PASS, page-90

From your link

"An estimated 2,033,500 m³ of spoil would be generated by the construction of Melbourne Metro (approximately 613,000 m³ from the tunnels, 104,200 m³ from the portals and 1,316,300 m³ from the stations). Of this, it is anticipated that 1,349,300 m3 would be clean fill."

That leaves (2,033,500 - 1,349,300) = 684,200 m3 x 2.41 (ms to tonne ratio) = 1,648,922 tonnes of non clean fill

During construction of Melbourne Metro, for all precincts, there would be limited opportunities to re-use excavated clean fill on-site. This spoil would have to be removed off-site as a waste or be directed for re-use at another site – a positive outcome from the project. Potential re-use would be subject to further testing to determine the final waste classification and geotechnical suitability of this spoil, in accordance with EPA regulations and guidelines.

--- Dataset content ---

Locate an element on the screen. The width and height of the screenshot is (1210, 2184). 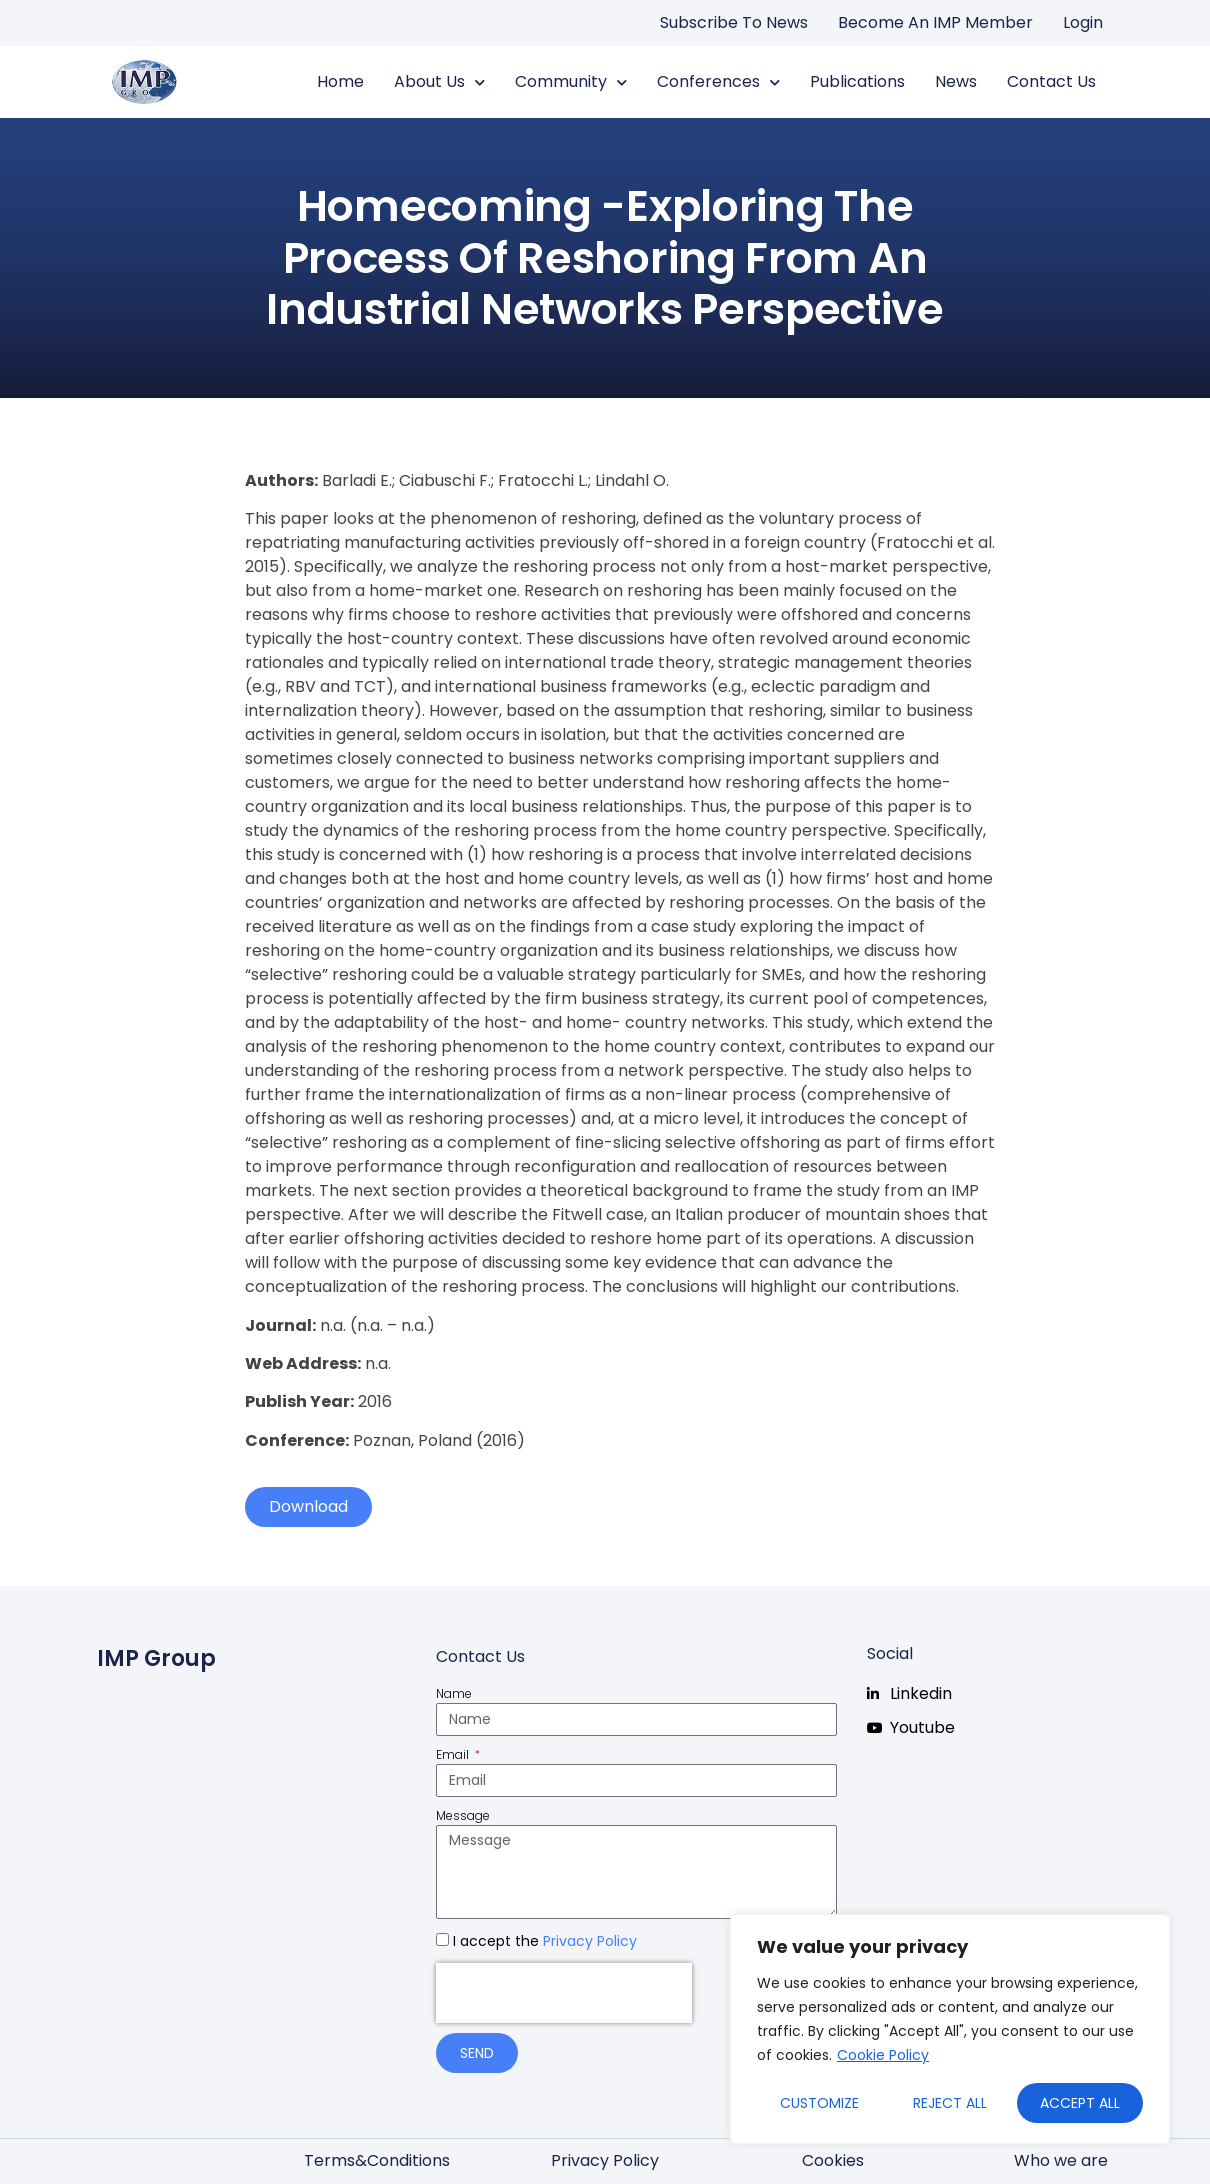
Home is located at coordinates (340, 81).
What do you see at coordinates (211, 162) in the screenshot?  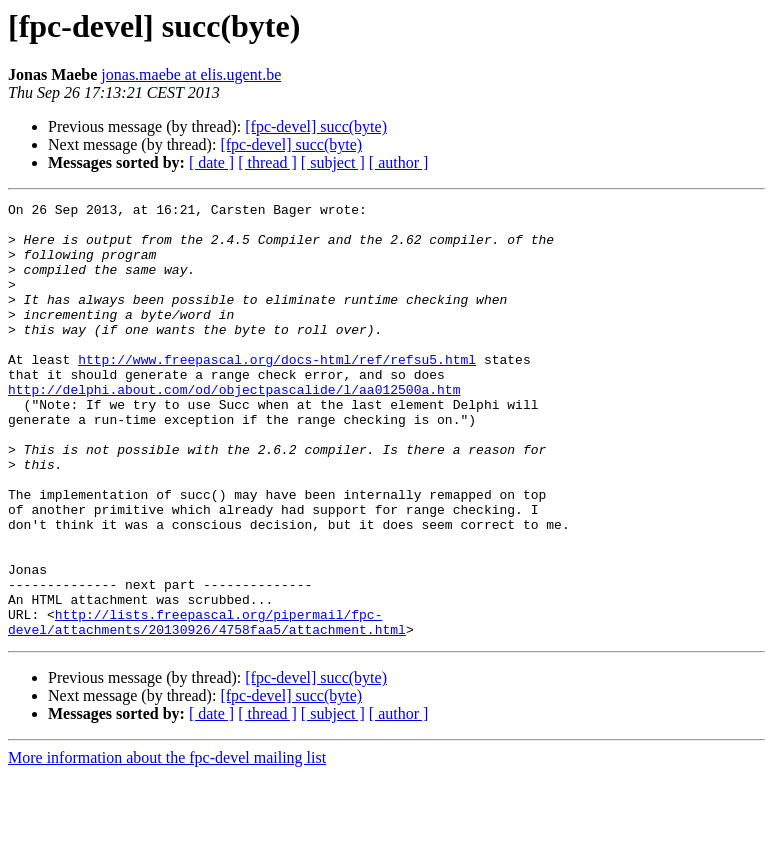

--- Problems to solve ---
[1] Set down the passage on Melbourne Metro spoil word for word, from "That leaves (2,033,500" up to and including "regulations and guidelines.".
[2] In the passage on Melbourne Metro spoil, how much spoil is estimated to come from the stations?
[3] Write what comes next in the passage on Melbourne Metro spoil, picking up after its final sentence.
Nothing in the lines is needed for this work.

--- Answers by task ---
[1]
That leaves (2,033,500 - 1,349,300) = 684,200 m3 x 2.41 (ms to tonne ratio) = 1,648,922 tonnes of non clean fill

During construction of Melbourne Metro, for all precincts, there would be limited opportunities to re-use excavated clean fill on-site. This spoil would have to be removed off-site as a waste or be directed for re-use at another site – a positive outcome from the project. Potential re-use would be subject to further testing to determine the final waste classification and geotechnical suitability of this spoil, in accordance with EPA regulations and guidelines.

[2] Approximately 1,316,300 m³.

[3]
20.7.3 Acid Sulfate Soil and Rock

As noted in Section 20.5.3, there is a high likelihood of Melbourne Metro encountering potential and actual acid sulfate soil and acid sulfate rock. This means that a high proportion of the spoil excavated from the tunnels (about 221,000 m³) would be expected to be acid sulfate soil or acid sulfate rock. The potential impacts from disturbing acid sulfate soil and acid sulfate rock include human health impacts, adverse effects on aquatic environments and the corrosion of concrete and steel infrastructure from acidified groundwater.
Acid sulfate impacts would be managed in accordance with EPA guidelines and the Industrial Waste Management Policy (Waste Acid Sulfate Soils). This would include implementing an environmental management plan that includes:

• • • Identification of the location and extent of any acid sulfate soil and rock (primarily Fresh Melbourne Formation rock and Coode Island Silt) within the project boundary Assessment of the potential environmental risks of disturbance
Identification of suitable sites for the re-use or disposal of any acid sulfate material.
Prevention of acid generation is the preferred management option.
However, a number of off-site waste management options are available for treating acid sulfate material extracted during tunnelling activities, where prevention is not possible.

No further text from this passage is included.